### Set task 1
How many lines in the entries below contain the word "chevron"? Reply with the number only.

### Quoted text
>> begin

A Jew goes to Burma
Burmese demographics are mind boggling; in a land heavily devoted to Buddhism, you will nevertheless be woken every morning by the Muslim call to prayer. Your 16 hour bus ride (which you will spend on a plastic chair) will stop repeatedly to pay tribute to the millions of nats (animistic spirits) that seem to rule your fate. You will eat a bizarre and wonderful mix of Chinese and Indian food with a splash of Thai, followed by Shan or Karen sweets (you will be fed to bursting point.)
Unbeknownst to some, Burma has a Jewish Community – actually it has two. I don’t refer to transient Israeli mercenaries, missionaries or misfits. In the North of Burma (near the Indian border) live a people, who legend has it, are descendants of the Tribe of Menashe. However, in the capital, Rangoon, the dwindling population largely descends from Jews who first immigrated from India in the 18th century (Baghdadi Jews, as well as other Jewish Indian ethnic groups).
Once a wealthy, influential and booming community whose resources boasted the exquisitely oriental Musmeah Yeshua Synagogue, a Jewish school, and a cemetery of 700 graves; the community sits now on the precipice of extinction.

>> end

### Given entries
>> begin

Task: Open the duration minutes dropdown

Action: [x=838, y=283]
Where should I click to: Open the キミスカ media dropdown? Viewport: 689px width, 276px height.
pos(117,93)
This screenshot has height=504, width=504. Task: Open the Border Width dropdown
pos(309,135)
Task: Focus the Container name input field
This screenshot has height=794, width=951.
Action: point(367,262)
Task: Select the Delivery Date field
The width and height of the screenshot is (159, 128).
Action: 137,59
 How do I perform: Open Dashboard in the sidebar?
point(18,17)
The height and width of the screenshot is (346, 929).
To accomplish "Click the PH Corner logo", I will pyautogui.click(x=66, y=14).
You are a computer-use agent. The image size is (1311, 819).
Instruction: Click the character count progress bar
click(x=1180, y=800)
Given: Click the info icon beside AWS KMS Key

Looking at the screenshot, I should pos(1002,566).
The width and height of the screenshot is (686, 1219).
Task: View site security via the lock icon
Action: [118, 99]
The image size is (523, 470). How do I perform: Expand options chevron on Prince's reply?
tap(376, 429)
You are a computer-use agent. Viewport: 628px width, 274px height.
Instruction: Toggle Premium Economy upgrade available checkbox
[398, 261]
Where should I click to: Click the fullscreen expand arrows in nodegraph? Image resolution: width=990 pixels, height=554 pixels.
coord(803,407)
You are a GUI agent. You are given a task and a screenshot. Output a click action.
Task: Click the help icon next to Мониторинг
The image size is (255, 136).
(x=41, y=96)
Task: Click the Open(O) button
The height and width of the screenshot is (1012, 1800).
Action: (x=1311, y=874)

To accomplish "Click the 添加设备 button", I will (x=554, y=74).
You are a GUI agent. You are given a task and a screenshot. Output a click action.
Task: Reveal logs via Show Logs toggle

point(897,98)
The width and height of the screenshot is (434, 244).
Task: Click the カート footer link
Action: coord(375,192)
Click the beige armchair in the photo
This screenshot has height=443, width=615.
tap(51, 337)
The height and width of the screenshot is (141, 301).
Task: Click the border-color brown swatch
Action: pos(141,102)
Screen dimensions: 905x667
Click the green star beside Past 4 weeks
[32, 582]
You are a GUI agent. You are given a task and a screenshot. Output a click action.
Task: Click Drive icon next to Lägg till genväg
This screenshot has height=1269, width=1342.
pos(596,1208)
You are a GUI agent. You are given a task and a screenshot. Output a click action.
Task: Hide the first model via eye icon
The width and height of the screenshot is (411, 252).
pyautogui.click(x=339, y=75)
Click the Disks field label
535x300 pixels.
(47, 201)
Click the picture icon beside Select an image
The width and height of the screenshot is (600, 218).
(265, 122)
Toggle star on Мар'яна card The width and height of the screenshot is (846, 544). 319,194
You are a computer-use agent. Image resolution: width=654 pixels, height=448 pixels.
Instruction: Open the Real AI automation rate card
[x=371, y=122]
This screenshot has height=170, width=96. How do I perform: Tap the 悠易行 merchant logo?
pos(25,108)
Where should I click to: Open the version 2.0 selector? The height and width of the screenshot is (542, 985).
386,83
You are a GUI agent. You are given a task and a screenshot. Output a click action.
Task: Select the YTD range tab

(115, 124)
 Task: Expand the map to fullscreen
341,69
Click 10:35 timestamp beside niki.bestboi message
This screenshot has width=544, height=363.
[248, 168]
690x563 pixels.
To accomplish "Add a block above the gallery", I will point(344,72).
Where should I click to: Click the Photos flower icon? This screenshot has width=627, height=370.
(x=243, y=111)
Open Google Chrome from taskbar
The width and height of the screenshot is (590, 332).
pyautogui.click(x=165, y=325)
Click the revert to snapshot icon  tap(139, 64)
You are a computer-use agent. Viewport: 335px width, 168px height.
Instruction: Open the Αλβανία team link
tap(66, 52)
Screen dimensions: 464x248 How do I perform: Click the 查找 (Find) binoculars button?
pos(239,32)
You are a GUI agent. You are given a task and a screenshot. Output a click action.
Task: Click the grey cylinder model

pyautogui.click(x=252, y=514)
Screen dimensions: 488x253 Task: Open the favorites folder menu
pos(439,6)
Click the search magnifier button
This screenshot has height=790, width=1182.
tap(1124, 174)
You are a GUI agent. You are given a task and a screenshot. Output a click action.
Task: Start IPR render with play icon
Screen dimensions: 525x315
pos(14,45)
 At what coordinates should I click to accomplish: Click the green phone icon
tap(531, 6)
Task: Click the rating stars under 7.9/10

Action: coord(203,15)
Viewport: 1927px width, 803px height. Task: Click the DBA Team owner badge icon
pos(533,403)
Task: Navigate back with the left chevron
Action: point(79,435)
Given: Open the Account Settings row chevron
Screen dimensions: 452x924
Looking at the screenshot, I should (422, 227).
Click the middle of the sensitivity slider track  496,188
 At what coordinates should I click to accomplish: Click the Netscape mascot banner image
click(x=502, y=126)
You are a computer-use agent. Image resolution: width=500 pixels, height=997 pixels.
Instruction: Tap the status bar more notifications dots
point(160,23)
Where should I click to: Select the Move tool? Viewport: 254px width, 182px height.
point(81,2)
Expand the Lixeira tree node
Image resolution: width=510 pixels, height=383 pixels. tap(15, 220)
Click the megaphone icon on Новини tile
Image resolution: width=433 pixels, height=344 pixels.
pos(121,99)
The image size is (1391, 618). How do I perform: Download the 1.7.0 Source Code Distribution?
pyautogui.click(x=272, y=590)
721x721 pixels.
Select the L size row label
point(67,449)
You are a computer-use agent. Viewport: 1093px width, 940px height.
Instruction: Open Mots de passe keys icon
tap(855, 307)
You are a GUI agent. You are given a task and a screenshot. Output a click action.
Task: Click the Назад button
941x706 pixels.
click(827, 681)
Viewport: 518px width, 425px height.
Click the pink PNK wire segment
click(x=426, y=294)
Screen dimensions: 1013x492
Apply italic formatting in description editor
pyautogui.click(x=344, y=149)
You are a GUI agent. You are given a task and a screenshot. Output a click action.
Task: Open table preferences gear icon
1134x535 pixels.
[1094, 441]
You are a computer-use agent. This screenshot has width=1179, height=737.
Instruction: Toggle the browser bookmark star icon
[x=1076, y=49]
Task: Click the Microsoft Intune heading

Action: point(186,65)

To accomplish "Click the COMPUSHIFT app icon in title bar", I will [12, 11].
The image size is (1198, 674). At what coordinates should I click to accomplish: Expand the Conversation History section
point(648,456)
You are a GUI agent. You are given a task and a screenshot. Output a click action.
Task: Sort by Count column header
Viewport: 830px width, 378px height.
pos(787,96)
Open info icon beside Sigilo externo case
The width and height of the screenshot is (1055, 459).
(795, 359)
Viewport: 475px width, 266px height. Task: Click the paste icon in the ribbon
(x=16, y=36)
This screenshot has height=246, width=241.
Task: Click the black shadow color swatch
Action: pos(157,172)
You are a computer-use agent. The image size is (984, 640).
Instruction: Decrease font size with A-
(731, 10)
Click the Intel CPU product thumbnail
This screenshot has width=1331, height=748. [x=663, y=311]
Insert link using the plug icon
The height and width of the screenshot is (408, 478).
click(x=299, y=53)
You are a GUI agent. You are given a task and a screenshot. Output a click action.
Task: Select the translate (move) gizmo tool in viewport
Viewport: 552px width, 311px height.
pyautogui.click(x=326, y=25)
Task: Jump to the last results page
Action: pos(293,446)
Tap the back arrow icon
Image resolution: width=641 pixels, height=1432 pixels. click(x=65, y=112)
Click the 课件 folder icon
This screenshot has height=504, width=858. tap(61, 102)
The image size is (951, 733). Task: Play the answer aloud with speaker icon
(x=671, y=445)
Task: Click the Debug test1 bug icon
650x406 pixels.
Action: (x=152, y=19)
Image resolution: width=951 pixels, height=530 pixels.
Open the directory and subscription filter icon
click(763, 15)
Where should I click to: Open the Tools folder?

>> end

### Set task 2
In the piece about Burma's Jewish communities, how many graves did the Rangoon community's cemetery hold?

### Task output 1
3

### Task output 2
700 graves.